Exercise directions |
All of the data that follows should be written out exactly.
Segment Start: Data supplied
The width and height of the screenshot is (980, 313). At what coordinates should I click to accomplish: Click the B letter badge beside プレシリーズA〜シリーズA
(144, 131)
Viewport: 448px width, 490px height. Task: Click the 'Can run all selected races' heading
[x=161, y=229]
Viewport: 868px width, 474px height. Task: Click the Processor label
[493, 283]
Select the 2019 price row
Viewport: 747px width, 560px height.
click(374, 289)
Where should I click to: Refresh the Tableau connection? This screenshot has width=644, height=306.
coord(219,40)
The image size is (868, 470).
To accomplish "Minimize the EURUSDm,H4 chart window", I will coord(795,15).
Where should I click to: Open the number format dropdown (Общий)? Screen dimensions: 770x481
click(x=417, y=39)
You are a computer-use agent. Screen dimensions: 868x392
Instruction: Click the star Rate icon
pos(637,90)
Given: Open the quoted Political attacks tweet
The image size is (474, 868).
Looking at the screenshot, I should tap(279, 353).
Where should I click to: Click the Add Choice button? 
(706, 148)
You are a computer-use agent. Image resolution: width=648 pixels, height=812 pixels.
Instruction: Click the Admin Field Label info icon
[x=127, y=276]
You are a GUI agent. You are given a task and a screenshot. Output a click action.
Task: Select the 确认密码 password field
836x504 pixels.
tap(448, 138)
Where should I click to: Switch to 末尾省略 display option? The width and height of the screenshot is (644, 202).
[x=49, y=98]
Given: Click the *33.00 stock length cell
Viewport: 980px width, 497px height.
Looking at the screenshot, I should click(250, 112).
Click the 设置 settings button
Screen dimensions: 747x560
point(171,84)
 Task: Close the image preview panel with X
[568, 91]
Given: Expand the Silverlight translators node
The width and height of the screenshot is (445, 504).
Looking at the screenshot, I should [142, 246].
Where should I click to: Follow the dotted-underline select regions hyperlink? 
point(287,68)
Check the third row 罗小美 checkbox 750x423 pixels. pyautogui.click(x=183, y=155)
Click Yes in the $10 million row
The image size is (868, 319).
Segment End: Data supplied
Response to the task |
The width and height of the screenshot is (980, 313). At what coordinates should I click to accomplish: Click the B letter badge beside プレシリーズA〜シリーズA
(144, 131)
Viewport: 448px width, 490px height. Task: Click the 'Can run all selected races' heading
[x=161, y=229]
Viewport: 868px width, 474px height. Task: Click the Processor label
[493, 283]
Select the 2019 price row
Viewport: 747px width, 560px height.
click(374, 289)
Where should I click to: Refresh the Tableau connection? This screenshot has width=644, height=306.
coord(219,40)
The image size is (868, 470).
To accomplish "Minimize the EURUSDm,H4 chart window", I will coord(795,15).
Where should I click to: Open the number format dropdown (Общий)? Screen dimensions: 770x481
click(x=417, y=39)
You are a computer-use agent. Screen dimensions: 868x392
Instruction: Click the star Rate icon
pos(637,90)
Given: Open the quoted Political attacks tweet
The image size is (474, 868).
Looking at the screenshot, I should tap(279, 353).
Where should I click to: Click the Add Choice button? 
(706, 148)
You are a computer-use agent. Image resolution: width=648 pixels, height=812 pixels.
Instruction: Click the Admin Field Label info icon
[x=127, y=276]
You are a GUI agent. You are given a task and a screenshot. Output a click action.
Task: Select the 确认密码 password field
836x504 pixels.
tap(448, 138)
Where should I click to: Switch to 末尾省略 display option? The width and height of the screenshot is (644, 202).
[x=49, y=98]
Given: Click the *33.00 stock length cell
Viewport: 980px width, 497px height.
Looking at the screenshot, I should click(250, 112).
Click the 设置 settings button
Screen dimensions: 747x560
point(171,84)
 Task: Close the image preview panel with X
[568, 91]
Given: Expand the Silverlight translators node
The width and height of the screenshot is (445, 504).
Looking at the screenshot, I should [142, 246].
Where should I click to: Follow the dotted-underline select regions hyperlink? 
point(287,68)
Check the third row 罗小美 checkbox 750x423 pixels. pyautogui.click(x=183, y=155)
Click Yes in the $10 million row
The image size is (868, 319).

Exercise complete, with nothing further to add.